I believe this behavior is common among all supported versions of OpenSSL, but most of my testing has been with OpenSSL 1.0.2, the latest LTS release.

My application using OpenSSL is acting as a server. I have a server certificate configured that has been signed by a self-signed/root certificate, so the chain is only the server certificate and the root certificate. The certificates were created using OpenSSL, for non-production use only. The server application is calling SSL_CTX_use_certificate_file() to load the server cert, residing in /etc/ssl/certs.

Depending on what's in /etc/ssl/certs, the handshake behavior will show 1 of 2 things:


  1.  If only the server certificate (and NOT the self-signed root cert) is in /etc/ssl/certs/, only the server certificate will be presented in the handshake.
  2.  If the server AND self-signed root certificates are in /etc/ssl/certs/, the entire chain will be presented during the handshake.

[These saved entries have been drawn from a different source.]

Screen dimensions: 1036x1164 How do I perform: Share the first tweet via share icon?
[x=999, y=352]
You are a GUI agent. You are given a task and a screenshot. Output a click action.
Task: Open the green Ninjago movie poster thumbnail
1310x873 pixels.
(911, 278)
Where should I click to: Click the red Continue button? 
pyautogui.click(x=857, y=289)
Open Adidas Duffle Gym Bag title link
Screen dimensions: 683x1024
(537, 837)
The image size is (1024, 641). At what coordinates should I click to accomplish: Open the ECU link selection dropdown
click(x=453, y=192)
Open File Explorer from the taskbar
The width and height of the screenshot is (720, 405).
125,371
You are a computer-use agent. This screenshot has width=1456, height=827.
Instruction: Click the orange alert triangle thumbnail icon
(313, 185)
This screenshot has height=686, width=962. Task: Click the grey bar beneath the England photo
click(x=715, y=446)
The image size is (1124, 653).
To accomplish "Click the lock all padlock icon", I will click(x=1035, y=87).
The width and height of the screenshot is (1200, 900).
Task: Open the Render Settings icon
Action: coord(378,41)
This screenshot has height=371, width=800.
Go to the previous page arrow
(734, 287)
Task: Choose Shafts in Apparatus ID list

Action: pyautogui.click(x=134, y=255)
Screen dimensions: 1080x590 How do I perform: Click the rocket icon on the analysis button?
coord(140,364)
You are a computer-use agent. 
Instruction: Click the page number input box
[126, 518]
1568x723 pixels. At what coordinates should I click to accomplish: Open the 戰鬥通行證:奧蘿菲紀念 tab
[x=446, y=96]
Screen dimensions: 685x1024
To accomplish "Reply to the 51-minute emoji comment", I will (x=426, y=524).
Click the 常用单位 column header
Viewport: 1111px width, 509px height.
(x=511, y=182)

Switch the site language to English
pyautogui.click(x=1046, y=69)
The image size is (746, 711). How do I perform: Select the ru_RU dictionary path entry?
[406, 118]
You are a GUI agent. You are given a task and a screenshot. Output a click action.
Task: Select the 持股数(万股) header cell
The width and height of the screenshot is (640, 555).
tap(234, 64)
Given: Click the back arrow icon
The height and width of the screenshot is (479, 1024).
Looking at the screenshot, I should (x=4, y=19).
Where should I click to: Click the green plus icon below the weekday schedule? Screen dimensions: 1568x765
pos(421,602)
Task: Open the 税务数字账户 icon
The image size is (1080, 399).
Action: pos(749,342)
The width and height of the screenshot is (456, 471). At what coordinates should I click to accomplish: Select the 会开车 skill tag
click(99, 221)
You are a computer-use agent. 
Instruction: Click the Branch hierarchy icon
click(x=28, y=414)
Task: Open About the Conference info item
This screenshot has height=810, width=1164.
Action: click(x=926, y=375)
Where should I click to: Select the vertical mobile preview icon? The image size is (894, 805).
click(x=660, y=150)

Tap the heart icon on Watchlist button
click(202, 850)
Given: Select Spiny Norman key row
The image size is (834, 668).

My questions deal with #2: Why does OpenSSL include the root cert in the certificate chain? Will the root cert be included in the chain any time it's in the same directory as the server cert? Is there a way, via API call, configuration, etc, to force OpenSSL to NOT send the root certificate as part of the chain in this case? Or is there something more basic I'm missing? Googling for answers has not proved fruitful as there are a lot of results, none of which pertain to my situation...although my google fu may be lacking.

Thanks in advance.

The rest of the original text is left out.